After this article was published, a spokesperson for the HTA said that the number of board members who had completed the required training is now up to nine. The remaining three will complete the requirement by Dec. 31.

Harris and Bonita Chang, the compliance director for the commission, cautioned that it was difficult for the commission to pinpoint the identities of specific employees, as each organization has human resource data that the ethics commission is not privy to. The data can also be skewed when an employee takes the training more than once, which has happened.

There are also agencies that have high turnover such as the state departments of transportation and public safety, two of the six departments that have a compliance rate of under 50%.

Another of those agencies, the Department of Law Enforcement, is new. While initial numbers showed that the DLE had a training compliance rate of just 30%, Harris said Friday that the agency had “misreported” its training statistics. Updated information shows that all 16 of DLE’s employees have completed training, or 100%.

An excerpt from a Hawai State Ethics Commission report showing ethics training compliance under 50% for the Department of Law Enforcement, the Department of Public Safety, the Hawaii Health Systems Corporation, the Research Corporation of the University of Hawaii, the Department of Transportation and the Department of Accounting and General Services. (Screenshot/2023)
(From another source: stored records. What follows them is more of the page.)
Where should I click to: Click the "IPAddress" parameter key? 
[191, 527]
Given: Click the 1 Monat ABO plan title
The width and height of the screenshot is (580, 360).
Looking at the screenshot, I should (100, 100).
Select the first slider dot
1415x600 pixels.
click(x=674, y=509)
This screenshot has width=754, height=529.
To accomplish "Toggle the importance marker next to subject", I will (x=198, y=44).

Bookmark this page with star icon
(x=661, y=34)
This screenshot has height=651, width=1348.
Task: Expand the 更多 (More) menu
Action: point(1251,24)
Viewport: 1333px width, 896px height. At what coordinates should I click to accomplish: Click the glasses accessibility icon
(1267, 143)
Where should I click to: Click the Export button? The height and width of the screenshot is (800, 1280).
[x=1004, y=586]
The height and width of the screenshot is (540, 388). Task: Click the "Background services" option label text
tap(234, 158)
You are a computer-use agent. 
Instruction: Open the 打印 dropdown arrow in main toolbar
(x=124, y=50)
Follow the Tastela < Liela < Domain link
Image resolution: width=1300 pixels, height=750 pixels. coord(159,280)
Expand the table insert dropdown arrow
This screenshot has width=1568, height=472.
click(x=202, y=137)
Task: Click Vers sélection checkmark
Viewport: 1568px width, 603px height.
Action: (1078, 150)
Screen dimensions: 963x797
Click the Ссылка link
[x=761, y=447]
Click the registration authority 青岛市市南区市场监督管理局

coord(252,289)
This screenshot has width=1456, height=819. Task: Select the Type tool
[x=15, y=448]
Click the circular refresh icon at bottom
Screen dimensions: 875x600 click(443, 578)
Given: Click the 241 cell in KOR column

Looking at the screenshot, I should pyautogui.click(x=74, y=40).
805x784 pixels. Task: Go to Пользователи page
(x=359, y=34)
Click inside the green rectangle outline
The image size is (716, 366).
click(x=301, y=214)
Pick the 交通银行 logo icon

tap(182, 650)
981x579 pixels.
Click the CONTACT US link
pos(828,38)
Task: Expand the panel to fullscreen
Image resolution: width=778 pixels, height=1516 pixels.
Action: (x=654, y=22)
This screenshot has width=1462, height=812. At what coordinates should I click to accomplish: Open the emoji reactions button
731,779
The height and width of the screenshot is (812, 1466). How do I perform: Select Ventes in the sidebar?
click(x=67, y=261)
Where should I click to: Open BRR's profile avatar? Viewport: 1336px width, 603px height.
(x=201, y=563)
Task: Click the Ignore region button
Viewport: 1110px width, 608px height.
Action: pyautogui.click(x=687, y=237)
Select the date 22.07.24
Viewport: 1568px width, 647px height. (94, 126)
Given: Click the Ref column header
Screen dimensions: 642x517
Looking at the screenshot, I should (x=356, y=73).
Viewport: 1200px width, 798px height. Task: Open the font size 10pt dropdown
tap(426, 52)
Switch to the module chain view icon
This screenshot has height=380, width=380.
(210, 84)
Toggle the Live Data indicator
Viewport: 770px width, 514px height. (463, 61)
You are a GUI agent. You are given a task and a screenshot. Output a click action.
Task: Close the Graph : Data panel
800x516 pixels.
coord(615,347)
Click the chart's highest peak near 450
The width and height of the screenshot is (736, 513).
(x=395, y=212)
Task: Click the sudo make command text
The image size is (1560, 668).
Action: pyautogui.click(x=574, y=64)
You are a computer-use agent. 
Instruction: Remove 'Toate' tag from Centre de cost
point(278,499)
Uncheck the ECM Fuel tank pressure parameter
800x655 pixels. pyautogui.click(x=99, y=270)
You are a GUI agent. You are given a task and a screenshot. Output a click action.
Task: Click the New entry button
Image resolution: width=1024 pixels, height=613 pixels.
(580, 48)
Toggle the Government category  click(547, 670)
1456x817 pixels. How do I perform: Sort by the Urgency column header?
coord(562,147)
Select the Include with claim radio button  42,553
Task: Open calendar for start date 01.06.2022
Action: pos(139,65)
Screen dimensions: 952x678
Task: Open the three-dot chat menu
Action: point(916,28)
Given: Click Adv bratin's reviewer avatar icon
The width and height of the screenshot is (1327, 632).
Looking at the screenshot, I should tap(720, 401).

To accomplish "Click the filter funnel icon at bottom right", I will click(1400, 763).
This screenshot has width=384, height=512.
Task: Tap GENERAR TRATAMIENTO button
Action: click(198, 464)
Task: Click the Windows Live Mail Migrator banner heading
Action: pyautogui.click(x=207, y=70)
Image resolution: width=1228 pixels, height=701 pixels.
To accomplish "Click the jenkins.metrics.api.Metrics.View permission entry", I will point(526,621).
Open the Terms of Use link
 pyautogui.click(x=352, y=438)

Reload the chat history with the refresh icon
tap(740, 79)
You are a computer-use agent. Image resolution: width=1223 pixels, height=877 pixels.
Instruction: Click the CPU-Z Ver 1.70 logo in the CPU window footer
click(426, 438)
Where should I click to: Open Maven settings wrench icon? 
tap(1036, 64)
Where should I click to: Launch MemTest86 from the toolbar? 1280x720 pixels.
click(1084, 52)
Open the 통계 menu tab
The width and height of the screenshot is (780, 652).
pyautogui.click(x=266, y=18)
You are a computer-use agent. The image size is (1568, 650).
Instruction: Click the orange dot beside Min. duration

After the presentation, Thielen and Fong crafted language for a letter that commission staff will send to the 11 organizations that posted a compliance rate of less than 20%, including the HTA.

Thielen expected that the letters would have a mobilizing impact, explaining that when a state legislator received a letter from the ethics commission “it shook not only that person but other legislators.”

Defining Gifts

The legislation that became Act 165 was proposed in the 2022 session by the ethics commission. Not long after lawmakers convened in January, a former Senate majority leader and a sitting House Finance Committee vice chair admitted that they took part in a bribery scheme to benefit a wastewater company.

The House subsequently formed the Commission to Improve Standards of Conduct. In its interim report that March, the commission — which included Harris — backed the legislation that became Act 165.

The ethics training addresses gifts and reporting, fair treatment, confidential information, conflicts of interest, state contracts and post-employment restrictions.

A detail from the Hawaii State Ethics Commission online training course. (Screenshot/2023)

For example, the online training raises the issue of whether or not a state legislator or employee can accept as a gift a tray of sushi, a box of manapua, a basket of wine and chocolates, a round of golf or an airline ticket.

The answer is “no” if the gift is intended to influence the legislator or employee in the performance of their official duties, or is given as a reward for any official action their part.

Sushi and manapua probably won’t be seen by the ethics commission as a violation of Hawaii Revised Statutes 84-11. But it’s advised to report all gifts in financial disclosure statements.

Harris said that if a legislator or employee does not take the training, the commission retains the ability to reinforce the state ethics code by leveling fines.